* Working data

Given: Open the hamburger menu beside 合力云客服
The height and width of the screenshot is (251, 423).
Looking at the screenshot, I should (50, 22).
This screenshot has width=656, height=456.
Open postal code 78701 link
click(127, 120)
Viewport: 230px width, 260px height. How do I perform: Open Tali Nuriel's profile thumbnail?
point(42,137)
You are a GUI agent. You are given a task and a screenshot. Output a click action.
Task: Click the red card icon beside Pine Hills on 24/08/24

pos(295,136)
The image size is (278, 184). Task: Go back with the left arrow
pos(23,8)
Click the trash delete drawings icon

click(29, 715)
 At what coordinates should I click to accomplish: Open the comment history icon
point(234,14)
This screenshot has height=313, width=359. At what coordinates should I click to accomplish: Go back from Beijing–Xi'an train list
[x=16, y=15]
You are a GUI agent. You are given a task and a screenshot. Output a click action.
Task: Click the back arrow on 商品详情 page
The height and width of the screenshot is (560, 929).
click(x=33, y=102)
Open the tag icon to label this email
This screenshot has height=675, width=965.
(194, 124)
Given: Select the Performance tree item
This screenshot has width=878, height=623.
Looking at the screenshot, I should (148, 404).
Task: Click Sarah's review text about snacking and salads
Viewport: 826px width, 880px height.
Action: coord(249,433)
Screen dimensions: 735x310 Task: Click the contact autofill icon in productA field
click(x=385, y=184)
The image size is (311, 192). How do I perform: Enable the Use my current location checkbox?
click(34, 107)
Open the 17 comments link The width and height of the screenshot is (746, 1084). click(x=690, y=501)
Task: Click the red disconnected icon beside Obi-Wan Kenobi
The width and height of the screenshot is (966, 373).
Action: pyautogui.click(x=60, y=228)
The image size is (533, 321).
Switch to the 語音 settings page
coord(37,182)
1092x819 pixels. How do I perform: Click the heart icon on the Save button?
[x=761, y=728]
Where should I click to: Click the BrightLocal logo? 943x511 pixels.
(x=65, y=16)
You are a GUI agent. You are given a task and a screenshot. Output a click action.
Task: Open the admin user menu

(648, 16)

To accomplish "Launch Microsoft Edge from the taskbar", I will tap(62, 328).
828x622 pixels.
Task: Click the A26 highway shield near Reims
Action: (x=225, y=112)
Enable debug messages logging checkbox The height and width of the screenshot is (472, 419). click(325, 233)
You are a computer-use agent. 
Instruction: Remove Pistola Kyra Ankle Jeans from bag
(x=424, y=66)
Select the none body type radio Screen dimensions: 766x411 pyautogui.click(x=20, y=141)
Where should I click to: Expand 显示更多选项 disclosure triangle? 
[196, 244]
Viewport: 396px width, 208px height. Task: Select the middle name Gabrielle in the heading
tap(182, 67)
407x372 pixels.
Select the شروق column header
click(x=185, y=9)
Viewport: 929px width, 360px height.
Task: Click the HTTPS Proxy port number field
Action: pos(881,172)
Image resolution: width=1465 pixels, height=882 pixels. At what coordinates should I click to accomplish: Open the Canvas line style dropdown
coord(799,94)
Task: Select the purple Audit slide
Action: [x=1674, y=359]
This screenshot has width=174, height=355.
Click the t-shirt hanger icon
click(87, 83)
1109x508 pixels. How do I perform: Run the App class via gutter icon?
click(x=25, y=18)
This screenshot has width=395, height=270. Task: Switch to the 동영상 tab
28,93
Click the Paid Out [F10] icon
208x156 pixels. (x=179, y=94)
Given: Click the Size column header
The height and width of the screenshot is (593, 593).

* Work to complete
Locate each line in the data above that contains the string "Where" with the same capitalization, and copy those lines.

* Result for this task
Where should I click to: Click the BrightLocal logo? 943x511 pixels.
Where should I click to: Expand 显示更多选项 disclosure triangle? 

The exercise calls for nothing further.